PROBLEM STATEMENT = Please return every line from the entries that has the string "pixels" in it.

DATA TO PROCESS =

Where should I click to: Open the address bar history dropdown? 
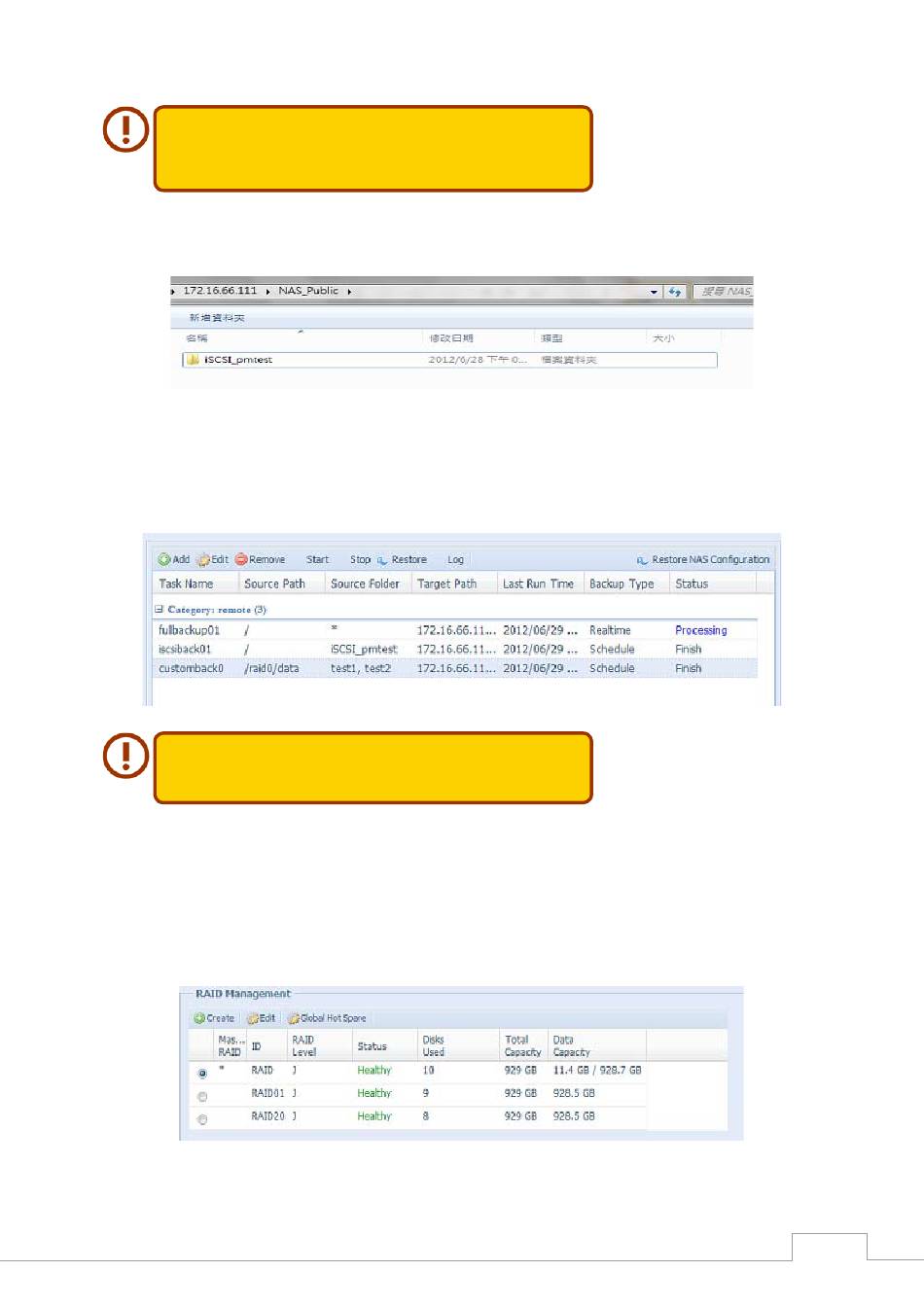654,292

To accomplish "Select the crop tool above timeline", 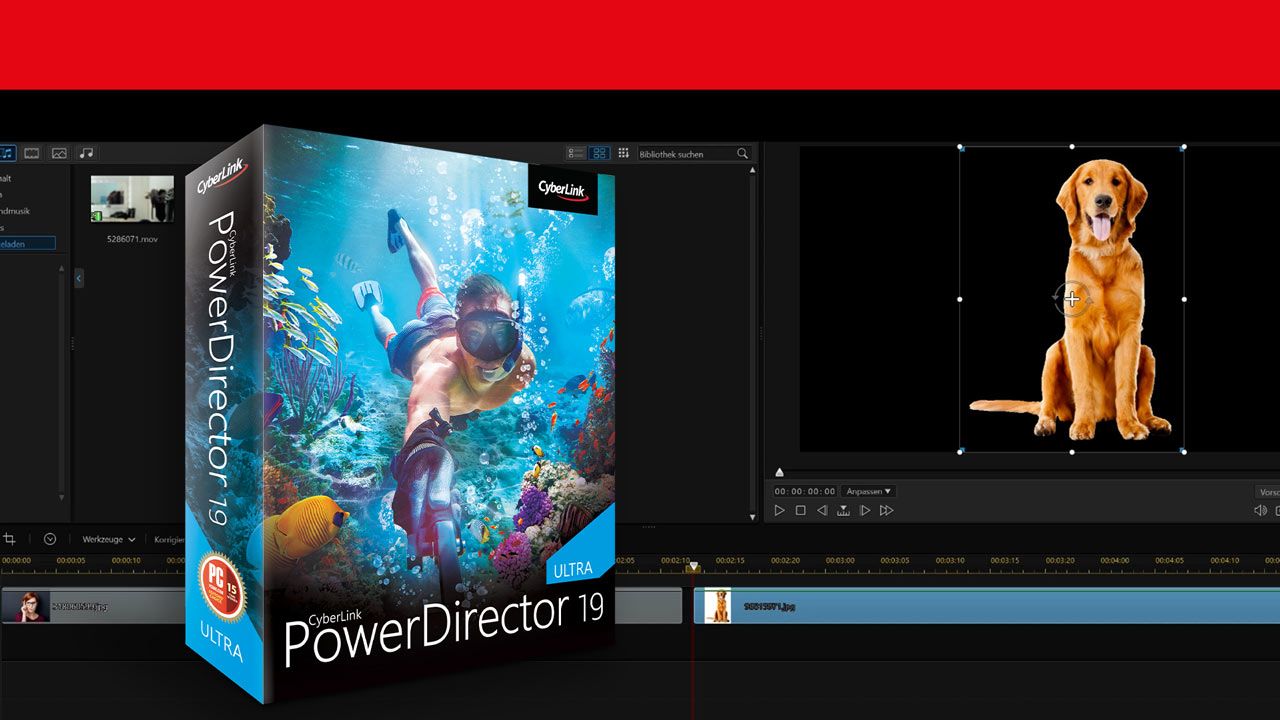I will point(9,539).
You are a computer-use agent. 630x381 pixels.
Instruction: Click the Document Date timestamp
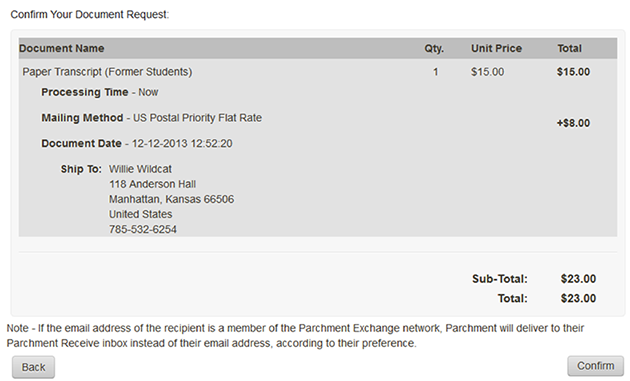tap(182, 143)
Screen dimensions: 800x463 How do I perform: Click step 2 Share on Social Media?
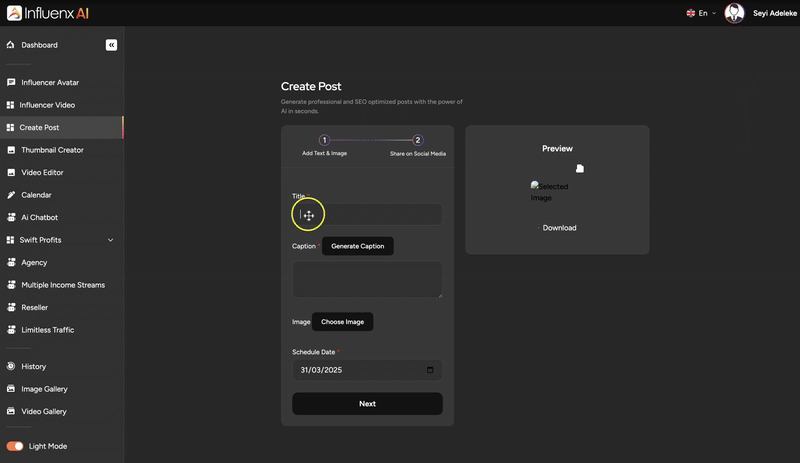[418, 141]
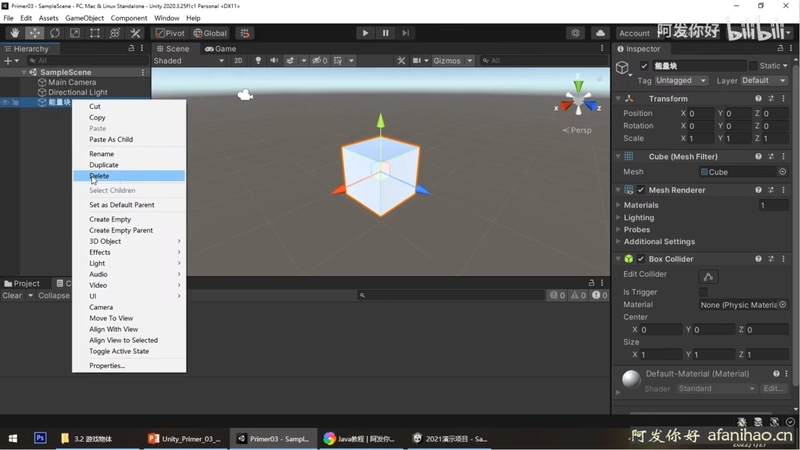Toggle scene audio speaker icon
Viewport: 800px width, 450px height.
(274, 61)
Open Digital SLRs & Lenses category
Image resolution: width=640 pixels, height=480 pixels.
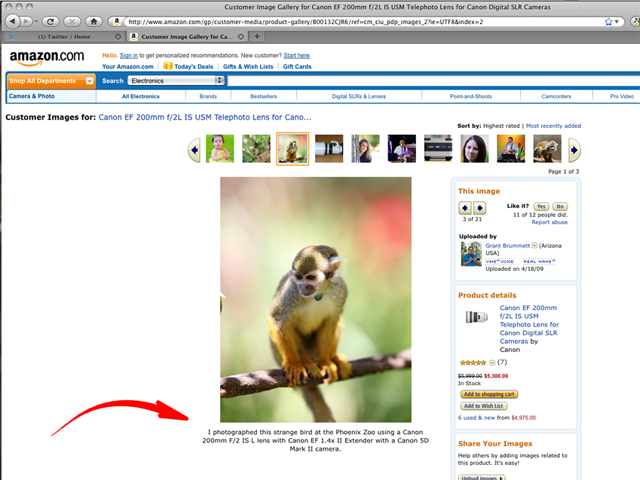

EXERCISE RESULT =
You are a computer-use agent. 630x381 pixels.
Image resolution: width=640 pixels, height=480 pixels.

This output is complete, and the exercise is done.